The nun confronted McCormack, who wouldn’t say he didn’t do it, repeating that he had used “very poor judgment.” She hand-delivered a letter to the Catholic school office detailing what she knew. No trace of it remains.
Read the rest of the dreadful account, which I introduce in fairly restrained manner with emphasis on Catholic horror. But simmering below the surface of what I say is extreme indignation. Let it go at that.

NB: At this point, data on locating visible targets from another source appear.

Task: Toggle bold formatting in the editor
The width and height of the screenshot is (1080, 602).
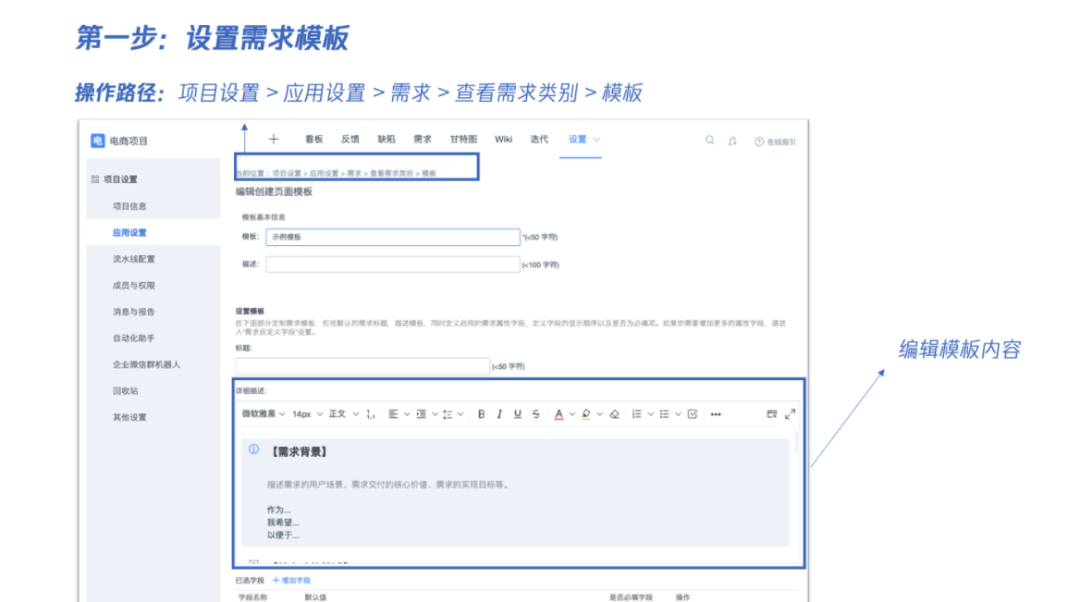Action: pos(480,413)

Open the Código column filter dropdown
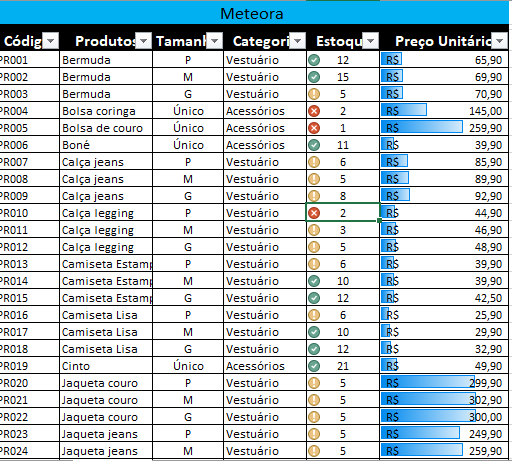(x=51, y=41)
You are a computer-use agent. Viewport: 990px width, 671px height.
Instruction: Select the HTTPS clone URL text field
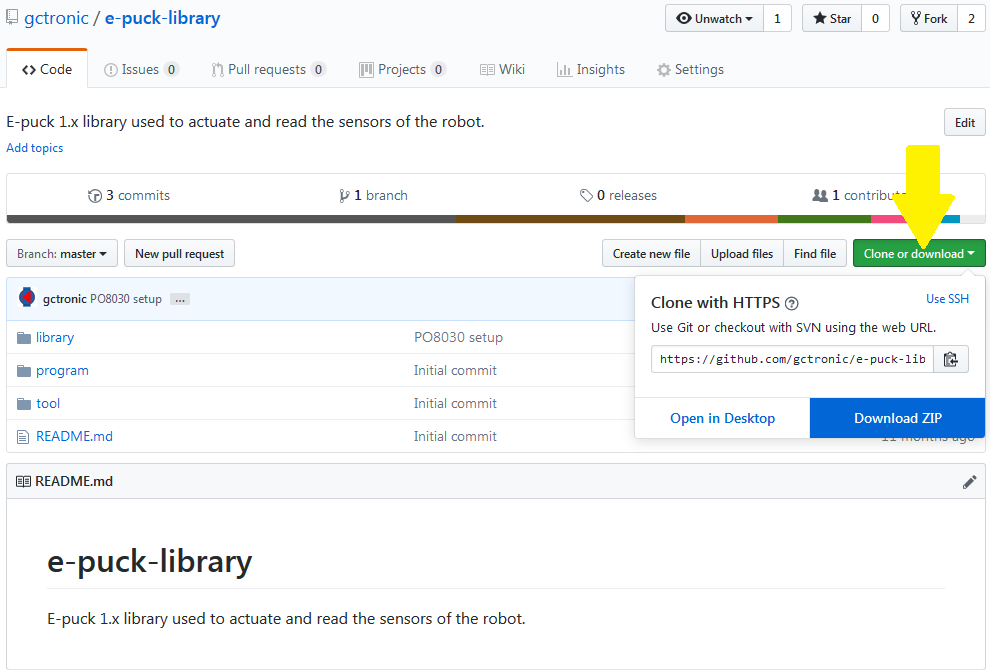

Wheaton College prof fired for converting
"I was sad to be leaving my colleagues and students and an institution I valued very highly," said [Joshua] Hochschild, 33. "But I support in principle the right of the institution to have exclusive hiring policies. Not every institution is a liberal democracy. We both agreed that Wheaton has a right to exclude Catholics if it wants to. We both agree there are significant differences between what a Catholic believes and what a Protestant believes. Our significant difference was over whether the statement of faith was an effective way of implementing a policy of excluding Catholics."
Wheaton College prof fired for converting.
That’s the prof fired by Wheaton College for being Catholic. It’s a Catholics-need-not-apply situation that makes sense.
The Free Republic sidebar quote is much to the point also:
*"Heck, I want Catholic universities to fire the atheists, feminists, and communists who have taken over. I can't exactly fault Wheaton for taking similar measures to preserve their identity, though I do think it's their loss."